*What to produce*
Each line of the entries below that holds "input" is needed, copied in full.

---

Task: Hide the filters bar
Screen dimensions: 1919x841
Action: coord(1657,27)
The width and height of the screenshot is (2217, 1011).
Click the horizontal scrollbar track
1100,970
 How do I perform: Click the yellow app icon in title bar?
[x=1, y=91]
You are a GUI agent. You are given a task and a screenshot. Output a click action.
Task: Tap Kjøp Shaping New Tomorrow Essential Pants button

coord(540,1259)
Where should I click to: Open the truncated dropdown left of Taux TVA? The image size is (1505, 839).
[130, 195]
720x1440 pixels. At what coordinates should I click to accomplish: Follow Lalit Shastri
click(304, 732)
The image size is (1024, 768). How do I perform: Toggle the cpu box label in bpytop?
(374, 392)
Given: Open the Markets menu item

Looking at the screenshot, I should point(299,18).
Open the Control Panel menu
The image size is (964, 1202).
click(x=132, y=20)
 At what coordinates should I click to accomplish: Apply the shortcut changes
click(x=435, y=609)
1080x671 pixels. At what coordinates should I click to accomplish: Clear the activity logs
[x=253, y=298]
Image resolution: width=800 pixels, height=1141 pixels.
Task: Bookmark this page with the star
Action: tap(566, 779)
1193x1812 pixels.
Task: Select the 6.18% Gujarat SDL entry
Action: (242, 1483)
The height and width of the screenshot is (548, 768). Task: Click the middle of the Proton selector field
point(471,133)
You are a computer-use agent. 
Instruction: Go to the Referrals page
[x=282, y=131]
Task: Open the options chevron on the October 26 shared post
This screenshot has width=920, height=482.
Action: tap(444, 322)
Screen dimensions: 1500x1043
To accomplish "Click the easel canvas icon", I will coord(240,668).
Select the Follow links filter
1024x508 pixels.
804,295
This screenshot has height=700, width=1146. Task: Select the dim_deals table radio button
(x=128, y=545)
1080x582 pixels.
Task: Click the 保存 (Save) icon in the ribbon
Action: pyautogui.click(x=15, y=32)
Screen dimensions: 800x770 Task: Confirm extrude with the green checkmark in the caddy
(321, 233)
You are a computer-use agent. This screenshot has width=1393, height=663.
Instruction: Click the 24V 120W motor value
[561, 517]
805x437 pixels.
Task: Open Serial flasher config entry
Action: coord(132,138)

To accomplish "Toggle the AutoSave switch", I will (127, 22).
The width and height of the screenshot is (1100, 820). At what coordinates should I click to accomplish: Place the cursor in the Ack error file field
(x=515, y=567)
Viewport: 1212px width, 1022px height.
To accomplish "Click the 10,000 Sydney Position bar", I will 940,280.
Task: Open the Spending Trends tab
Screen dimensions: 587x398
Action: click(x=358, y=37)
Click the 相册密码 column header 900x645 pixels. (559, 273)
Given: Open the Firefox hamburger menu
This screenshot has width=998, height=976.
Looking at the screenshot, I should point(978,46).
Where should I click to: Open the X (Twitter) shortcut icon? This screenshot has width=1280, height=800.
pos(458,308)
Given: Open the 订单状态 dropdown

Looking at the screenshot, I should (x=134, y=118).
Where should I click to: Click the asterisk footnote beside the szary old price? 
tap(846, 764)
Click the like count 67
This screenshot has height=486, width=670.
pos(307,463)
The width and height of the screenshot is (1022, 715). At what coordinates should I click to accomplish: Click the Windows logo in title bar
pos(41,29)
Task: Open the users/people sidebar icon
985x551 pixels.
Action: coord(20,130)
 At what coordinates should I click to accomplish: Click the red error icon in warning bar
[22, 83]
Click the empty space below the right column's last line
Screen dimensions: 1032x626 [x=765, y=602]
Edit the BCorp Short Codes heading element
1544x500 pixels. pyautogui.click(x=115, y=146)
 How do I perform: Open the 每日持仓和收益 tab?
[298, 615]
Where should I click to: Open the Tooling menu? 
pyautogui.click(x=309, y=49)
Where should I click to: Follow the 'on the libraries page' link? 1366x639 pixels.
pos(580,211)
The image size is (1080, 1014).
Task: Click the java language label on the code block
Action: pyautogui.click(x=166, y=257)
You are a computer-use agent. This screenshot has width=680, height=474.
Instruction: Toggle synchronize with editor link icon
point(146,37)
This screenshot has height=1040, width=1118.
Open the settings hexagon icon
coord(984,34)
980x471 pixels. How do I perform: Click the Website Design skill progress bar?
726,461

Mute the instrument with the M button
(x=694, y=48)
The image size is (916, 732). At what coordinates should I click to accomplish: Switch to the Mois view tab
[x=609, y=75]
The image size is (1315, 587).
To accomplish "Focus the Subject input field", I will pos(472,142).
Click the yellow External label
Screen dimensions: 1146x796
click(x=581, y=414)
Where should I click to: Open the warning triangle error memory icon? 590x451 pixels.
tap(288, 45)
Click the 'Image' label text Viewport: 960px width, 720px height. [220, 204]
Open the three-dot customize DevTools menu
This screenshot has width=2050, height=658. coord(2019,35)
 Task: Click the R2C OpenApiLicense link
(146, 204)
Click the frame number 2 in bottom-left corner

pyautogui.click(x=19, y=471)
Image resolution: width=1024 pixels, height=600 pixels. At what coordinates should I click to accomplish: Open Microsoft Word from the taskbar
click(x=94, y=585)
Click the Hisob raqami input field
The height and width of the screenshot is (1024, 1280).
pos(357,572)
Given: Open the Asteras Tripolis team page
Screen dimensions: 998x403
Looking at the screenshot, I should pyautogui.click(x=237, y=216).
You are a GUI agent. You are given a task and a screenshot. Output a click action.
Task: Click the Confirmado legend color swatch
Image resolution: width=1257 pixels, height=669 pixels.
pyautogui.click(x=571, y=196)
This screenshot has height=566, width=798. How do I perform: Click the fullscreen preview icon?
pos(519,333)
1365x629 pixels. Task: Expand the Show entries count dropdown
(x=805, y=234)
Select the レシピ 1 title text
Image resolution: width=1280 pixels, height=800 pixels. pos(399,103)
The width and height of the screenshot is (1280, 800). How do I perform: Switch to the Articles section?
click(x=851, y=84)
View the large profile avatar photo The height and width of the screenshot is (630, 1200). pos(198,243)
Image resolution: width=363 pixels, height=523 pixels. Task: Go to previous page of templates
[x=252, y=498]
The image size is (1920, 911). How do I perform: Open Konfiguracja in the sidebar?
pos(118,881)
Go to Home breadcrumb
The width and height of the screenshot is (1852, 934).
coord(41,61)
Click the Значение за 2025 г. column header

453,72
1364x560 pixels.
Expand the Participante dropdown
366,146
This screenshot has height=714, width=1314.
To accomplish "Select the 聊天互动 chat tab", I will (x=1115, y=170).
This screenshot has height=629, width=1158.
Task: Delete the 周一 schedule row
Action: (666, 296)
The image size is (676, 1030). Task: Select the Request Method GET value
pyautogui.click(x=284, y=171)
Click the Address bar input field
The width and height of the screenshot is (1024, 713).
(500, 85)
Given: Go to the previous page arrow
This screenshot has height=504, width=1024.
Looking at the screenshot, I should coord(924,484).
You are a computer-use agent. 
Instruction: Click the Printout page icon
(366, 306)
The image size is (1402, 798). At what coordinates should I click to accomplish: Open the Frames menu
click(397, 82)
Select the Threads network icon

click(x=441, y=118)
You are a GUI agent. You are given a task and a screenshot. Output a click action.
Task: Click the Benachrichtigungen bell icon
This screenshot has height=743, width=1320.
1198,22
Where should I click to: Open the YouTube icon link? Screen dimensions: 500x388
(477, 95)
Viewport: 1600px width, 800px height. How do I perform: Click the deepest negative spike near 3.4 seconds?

---

*Finished exercise*
To accomplish "Focus the Subject input field", I will pos(472,142).
Click the Hisob raqami input field
Click the Address bar input field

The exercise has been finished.